Here's a great comment about my previous post from Dan Meyer:

Oh
man, I love this. Love the vacuum-sealed bags. Love the alternative
definition for "flipped." Can you help me understand how the question is
even solvable with the given information, though? I can calculate the
average weight of a pre- and post-1982 penny but it seems like a random
bag of pennies would be impossible to sort out.

I took some screenshots to show what I hoped my students would come up with the first time I did this experiment as an inquiry-based experience. They need to know the mass of a pre-82 and post-82 penny. Since those can differ slightly from penny to penny, the average is probably best (and isn't that a great conversation to have because this has probably not occurred to them).

Then they have to find the average mass of a penny in their particular bag. And since the bags are all different, this will differ from group to group.

Then the use some algebra (and they groan when I say "and you suggested to your teacher in 8th grade that you'd never need this stuff!") and solve for x.

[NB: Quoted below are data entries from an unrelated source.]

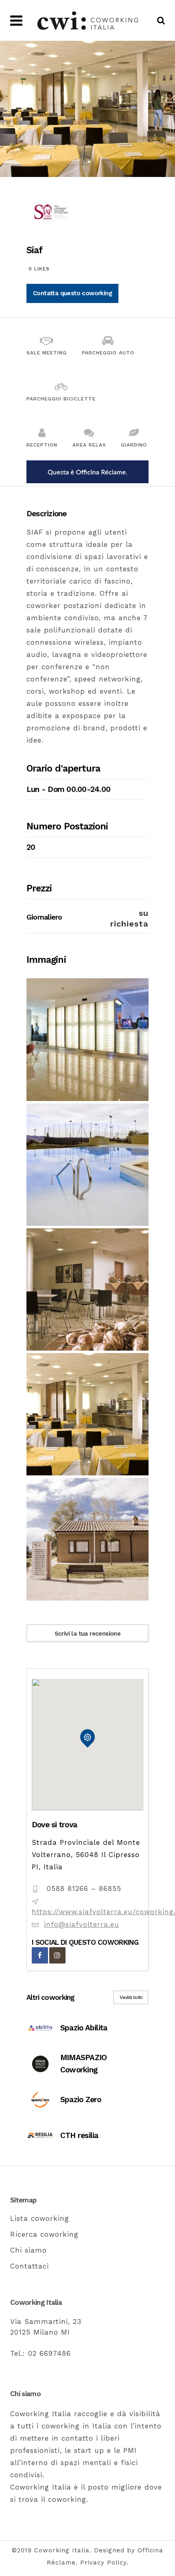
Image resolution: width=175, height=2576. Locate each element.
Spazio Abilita (83, 2027)
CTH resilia (79, 2135)
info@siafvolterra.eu (81, 1924)
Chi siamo (28, 2250)
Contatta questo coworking (72, 293)
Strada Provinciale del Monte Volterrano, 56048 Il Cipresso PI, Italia (86, 1854)
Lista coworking (39, 2218)
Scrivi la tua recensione (88, 1633)
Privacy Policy (103, 2562)
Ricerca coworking (44, 2234)
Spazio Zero (80, 2099)
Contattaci (29, 2266)
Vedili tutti (131, 1997)
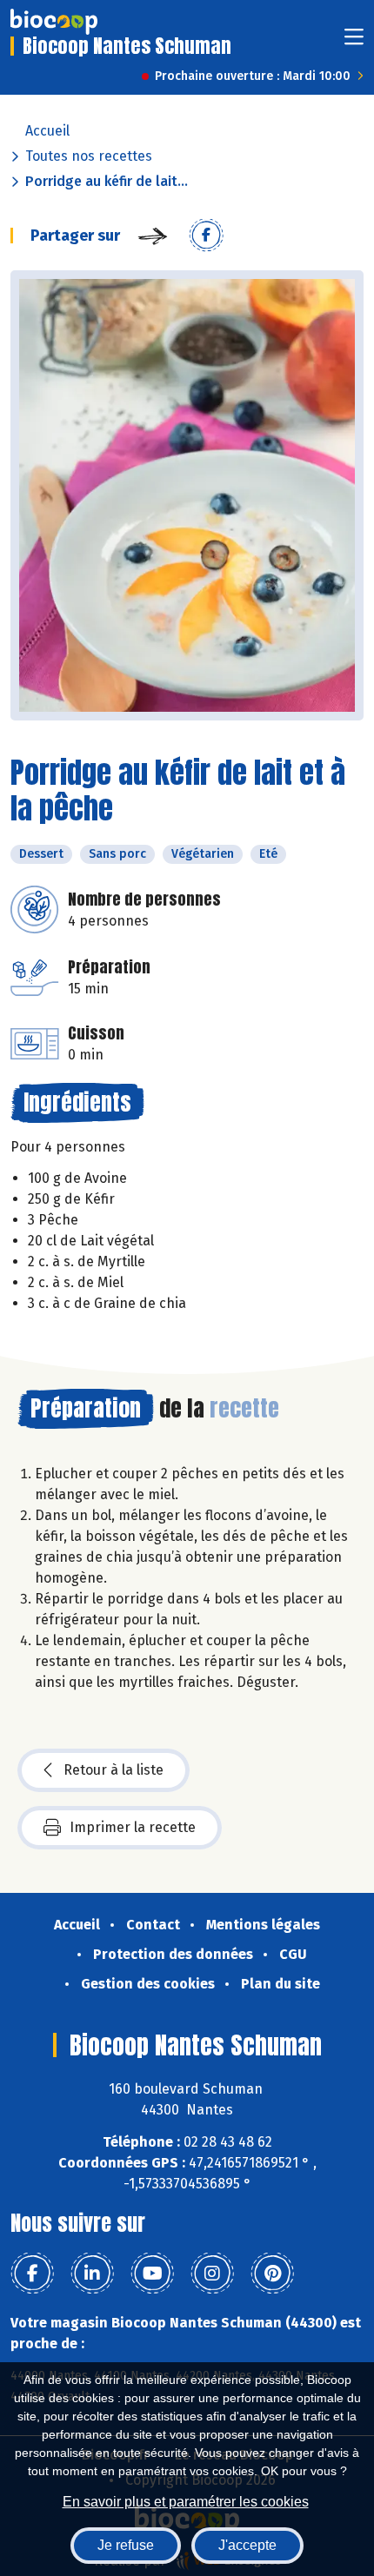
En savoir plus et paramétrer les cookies (186, 2501)
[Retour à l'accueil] (53, 22)
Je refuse (125, 2545)
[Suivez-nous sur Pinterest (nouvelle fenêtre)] (272, 2273)
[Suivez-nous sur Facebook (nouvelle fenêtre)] (32, 2273)
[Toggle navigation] (354, 42)
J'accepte (247, 2545)
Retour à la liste (113, 1770)
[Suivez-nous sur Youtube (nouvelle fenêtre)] (152, 2273)
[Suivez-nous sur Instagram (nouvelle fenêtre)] (212, 2273)
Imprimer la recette (133, 1827)
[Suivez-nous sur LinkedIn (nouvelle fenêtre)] (92, 2273)
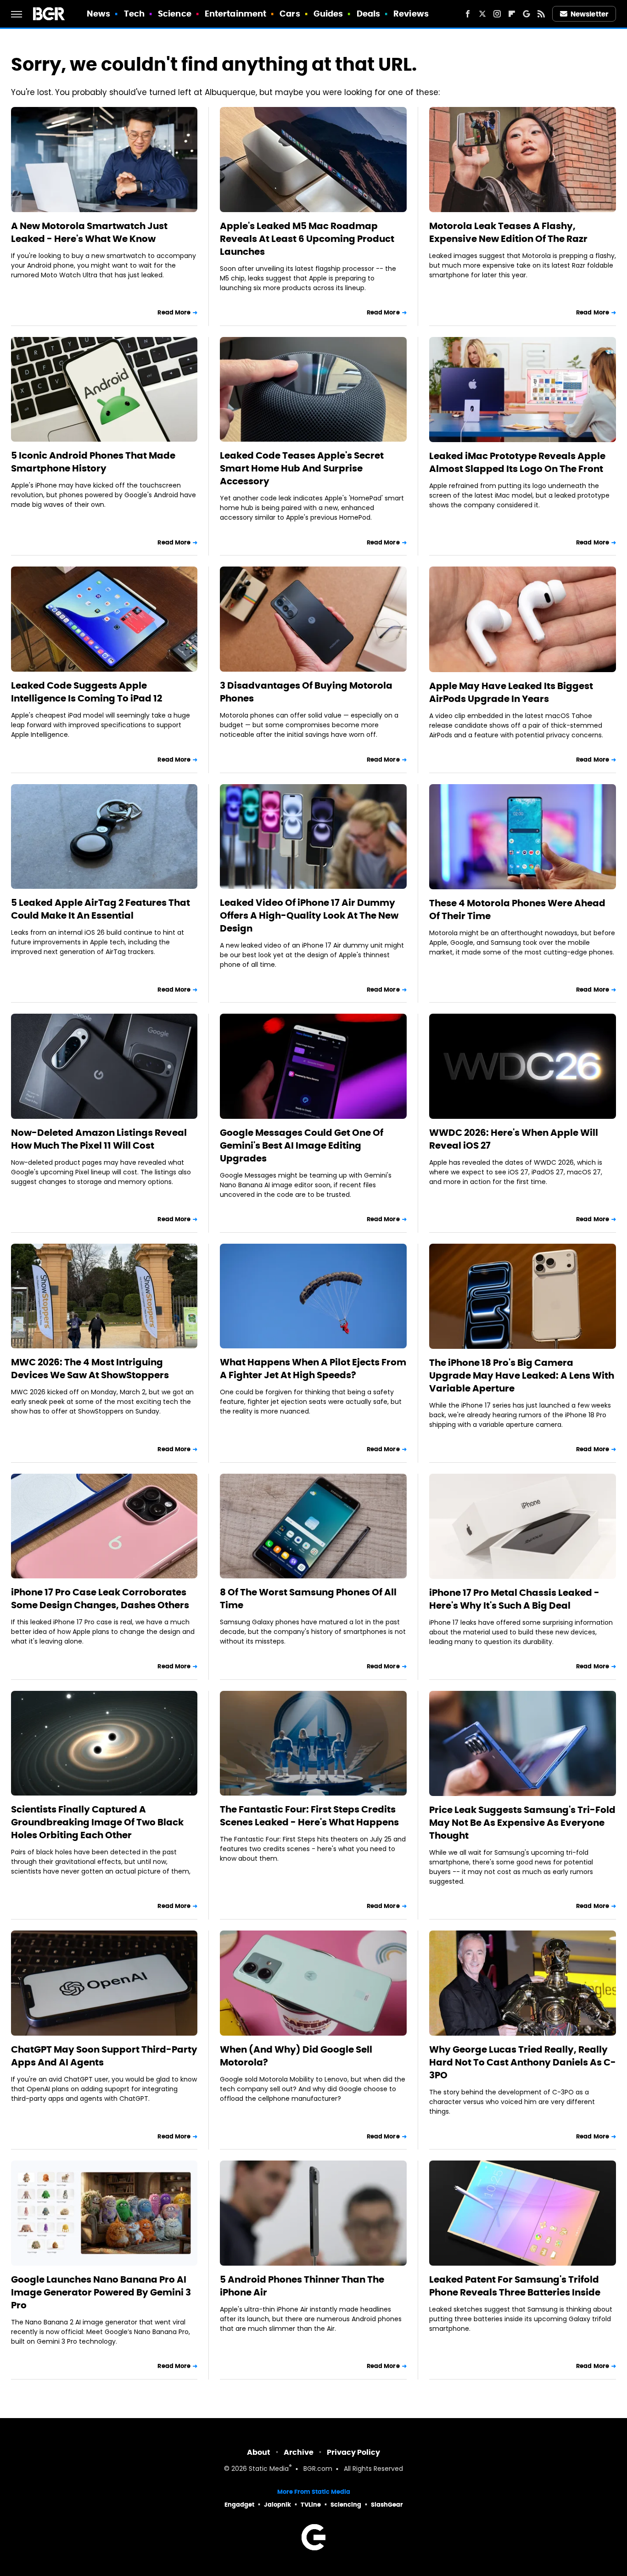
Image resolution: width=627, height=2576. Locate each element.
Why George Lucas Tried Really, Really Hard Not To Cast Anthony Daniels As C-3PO (522, 2062)
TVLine (311, 2505)
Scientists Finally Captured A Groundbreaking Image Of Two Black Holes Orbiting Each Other (97, 1822)
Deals (369, 13)
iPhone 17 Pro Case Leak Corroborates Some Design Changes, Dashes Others (100, 1598)
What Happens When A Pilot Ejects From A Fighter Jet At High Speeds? (313, 1368)
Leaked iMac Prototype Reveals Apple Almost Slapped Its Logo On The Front (517, 462)
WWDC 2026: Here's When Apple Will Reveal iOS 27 (513, 1139)
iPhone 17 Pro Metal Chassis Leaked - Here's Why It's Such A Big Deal (514, 1599)
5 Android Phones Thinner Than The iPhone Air (302, 2285)
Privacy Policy (353, 2452)
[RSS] (541, 13)
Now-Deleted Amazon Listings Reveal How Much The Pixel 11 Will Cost (99, 1139)
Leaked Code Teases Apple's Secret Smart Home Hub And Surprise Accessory (302, 468)
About (258, 2452)
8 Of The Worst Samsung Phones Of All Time (308, 1598)
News (98, 13)
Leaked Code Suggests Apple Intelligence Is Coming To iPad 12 (86, 691)
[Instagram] (497, 13)
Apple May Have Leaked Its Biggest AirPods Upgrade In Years (511, 692)
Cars (290, 13)
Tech (134, 13)
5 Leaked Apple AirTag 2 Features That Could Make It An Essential (100, 909)
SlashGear (387, 2505)
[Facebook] (467, 13)
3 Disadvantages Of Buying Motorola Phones (306, 691)
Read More (173, 312)
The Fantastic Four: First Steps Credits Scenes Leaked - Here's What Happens (309, 1815)
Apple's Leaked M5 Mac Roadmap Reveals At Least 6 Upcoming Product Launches (307, 239)
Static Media (269, 2469)
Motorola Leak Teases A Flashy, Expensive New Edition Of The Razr (508, 232)
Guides (328, 13)
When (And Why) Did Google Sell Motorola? (296, 2055)
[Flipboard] (511, 13)
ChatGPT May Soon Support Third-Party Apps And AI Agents (104, 2055)
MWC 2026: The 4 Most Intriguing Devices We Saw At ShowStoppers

When you do this math for the pennies on the balance in the 10 random pennies picture, you find there are 3 pre-82 pennies and 7 post-82 pennies. And again, that was what I hoped I would see. I didn't anticipate that there would be so many great questions to ask and so many different ways kids tackle this.

Questions:

- Based on the mass, which type of penny do you guess is more abundant in your sample? Why does your answer make sense (or not make sense)?
- What are some sources of error that are built in to this experiment?
- How else could we solve this problem?

And that's where kids have really wow-ed me. Some do it this way. Some use guess and check. The good estimators take a guess, based on the average, and guess and check up or down from their guess if they weren't exactly right. This year one student tried something I had never seen (and I wish I would have copied his paper before I returned it). He assumed he had 10 older pennies and created an equation where x = the number of newer pennies so he could mathematically adjust the mass down based on how many of the newer pennies in the bag. When he explained it to me and his lab partners, he seemed totally mystified that this is NOT the way we were planning to do it.

Then, when I am teaching these calculations in the context of isotopes, a student notices this relationship:

And he suggests that we don't even need to do the math; we can just bank on the digits past the decimal point being the percent. So I ask, "Does that always work?" What happens if the masses of the isotopes are more than one unit away from each other? Like these:

And he says, "That's easy. We divide the digits past the decimal by 2." So we named a postulate after him because he created a rule. The next day, on the quiz, he came to my desk and asked if he had to show his work for the problem or could he just use his postulate? What's the use, I asked him, of having a postulate if we can't use it?

Now if only I would have used ClassKick while we did this activity, then the students could have seen each other's solutions and heard all the great ideas I heard. Well, that's something to look forward to for next year. And the next flipped lab.